• [Texto citado]
******************************
Si algo nos distingue es que somos únicos, en nuestro ADN, en nuestra huella dactilar. No hay otra igual. Nos controlan e incluyen en una base de datos de lo físico, de aquello que no podemos esconder.
Yo no sé si algún día podrán inventariar ese otro ADN, que también es único en cada uno de los mortales, el que se refiere a los sentimientos, a nuestra forma de amar, porque es cierto que ahí también somos diferentes. No se repite jamás una secuencia en cada uno de nuestros actos, no coinciden las pautas y parámetros para, de esta forma establecer un perfil. Nos movemos por situaciones, por emociones, y, cómo no, por los condicionantes que aceleran o retrasan en gran medida nuestras aspiraciones.
******************************
• [Tareas del ejercicio]
a) Según el texto citado, ¿en qué dos rasgos físicos somos únicos?
b) Retoma el texto sobre lo que nos hace únicos y continúalo a partir de su última frase.
Las líneas no hacen falta para nada de lo que se pide.

• [Una serie de líneas]
******************************
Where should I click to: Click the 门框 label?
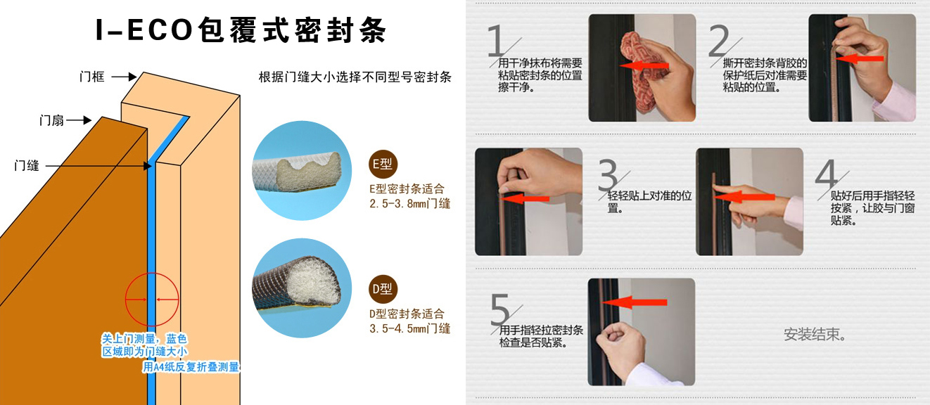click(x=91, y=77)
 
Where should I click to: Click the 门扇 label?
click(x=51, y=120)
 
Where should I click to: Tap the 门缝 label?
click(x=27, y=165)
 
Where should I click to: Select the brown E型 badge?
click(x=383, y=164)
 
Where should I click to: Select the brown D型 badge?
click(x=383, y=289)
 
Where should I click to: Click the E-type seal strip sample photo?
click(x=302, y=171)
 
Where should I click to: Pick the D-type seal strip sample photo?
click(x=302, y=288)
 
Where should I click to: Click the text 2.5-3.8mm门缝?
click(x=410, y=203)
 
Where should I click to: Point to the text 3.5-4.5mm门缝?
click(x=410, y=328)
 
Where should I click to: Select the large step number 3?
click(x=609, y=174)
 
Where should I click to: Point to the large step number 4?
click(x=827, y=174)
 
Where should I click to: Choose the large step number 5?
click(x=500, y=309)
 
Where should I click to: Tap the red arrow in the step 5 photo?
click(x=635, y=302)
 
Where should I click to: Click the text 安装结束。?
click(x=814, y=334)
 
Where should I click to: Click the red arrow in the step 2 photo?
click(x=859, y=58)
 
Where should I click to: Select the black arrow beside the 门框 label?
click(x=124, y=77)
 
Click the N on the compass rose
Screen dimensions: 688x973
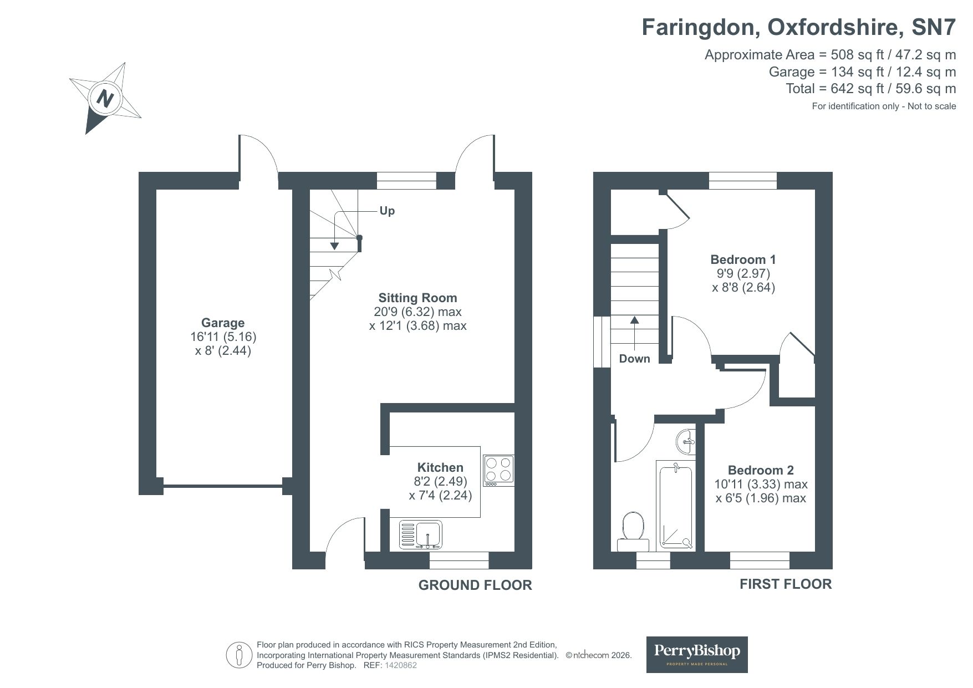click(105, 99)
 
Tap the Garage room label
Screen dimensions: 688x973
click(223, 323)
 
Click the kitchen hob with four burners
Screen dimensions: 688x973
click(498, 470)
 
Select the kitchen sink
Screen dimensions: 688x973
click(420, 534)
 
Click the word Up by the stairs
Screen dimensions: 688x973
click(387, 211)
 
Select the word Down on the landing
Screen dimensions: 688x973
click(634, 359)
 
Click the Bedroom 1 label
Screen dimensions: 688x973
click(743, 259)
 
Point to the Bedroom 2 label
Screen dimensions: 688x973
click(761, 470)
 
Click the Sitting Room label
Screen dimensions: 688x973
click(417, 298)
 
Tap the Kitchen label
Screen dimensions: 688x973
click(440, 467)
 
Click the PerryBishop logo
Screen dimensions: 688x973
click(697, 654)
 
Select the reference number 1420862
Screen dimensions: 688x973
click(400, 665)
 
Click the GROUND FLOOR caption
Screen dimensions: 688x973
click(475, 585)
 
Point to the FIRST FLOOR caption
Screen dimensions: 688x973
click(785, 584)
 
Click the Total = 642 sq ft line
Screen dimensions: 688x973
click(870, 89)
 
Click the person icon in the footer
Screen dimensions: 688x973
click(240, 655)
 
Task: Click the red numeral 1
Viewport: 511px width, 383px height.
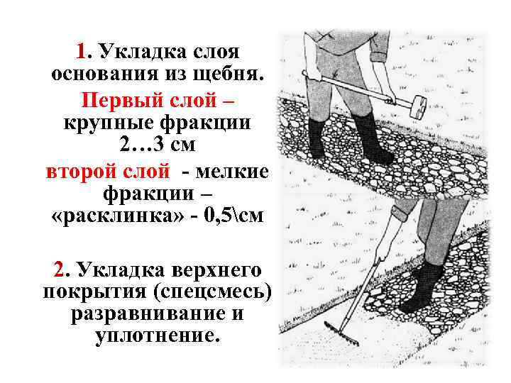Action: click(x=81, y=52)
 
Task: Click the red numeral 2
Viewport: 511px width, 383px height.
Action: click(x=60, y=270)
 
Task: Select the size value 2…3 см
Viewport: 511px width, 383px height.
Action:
******************************
• [Respuestas esperadas]
a) En nuestro ADN y en nuestra huella dactilar.

b)
En alguna etapa de nuestra vida aparece la oportunidad, aquello que sin buscarlo nace de repente, espontáneo, como resultado de un oráculo desconocido y ajeno a la vez, y que a modo de señal lo hacemos nuestro, como algo que solo a nosotros estaba destinado. Ponemos todo nuestro empeño en no ofender o menospreciar lo que el azar quiso para nosotros, y en esa obsesión por complacer, por fortalecer el vínculo, olvidamos el ADN del contrario, creyendo en nuestra ingenuidad que siente y piensa como nosotros. Nada más alejado de la realidad. En nuestro egoísmo damos por hecho que, una vez mostradas nuestras cartas, nuestras intenciones, nuestro proyecto, la otra persona responderá de igual forma, y aquí recuerdo esa sentencia popular que dice que cada persona es un mundo. Y es que la gente rural, sin el doctorado de los "estudiados", tienen la capacidad de la síntesis, del resumen, sin necesidad de una tesis para explicarlo.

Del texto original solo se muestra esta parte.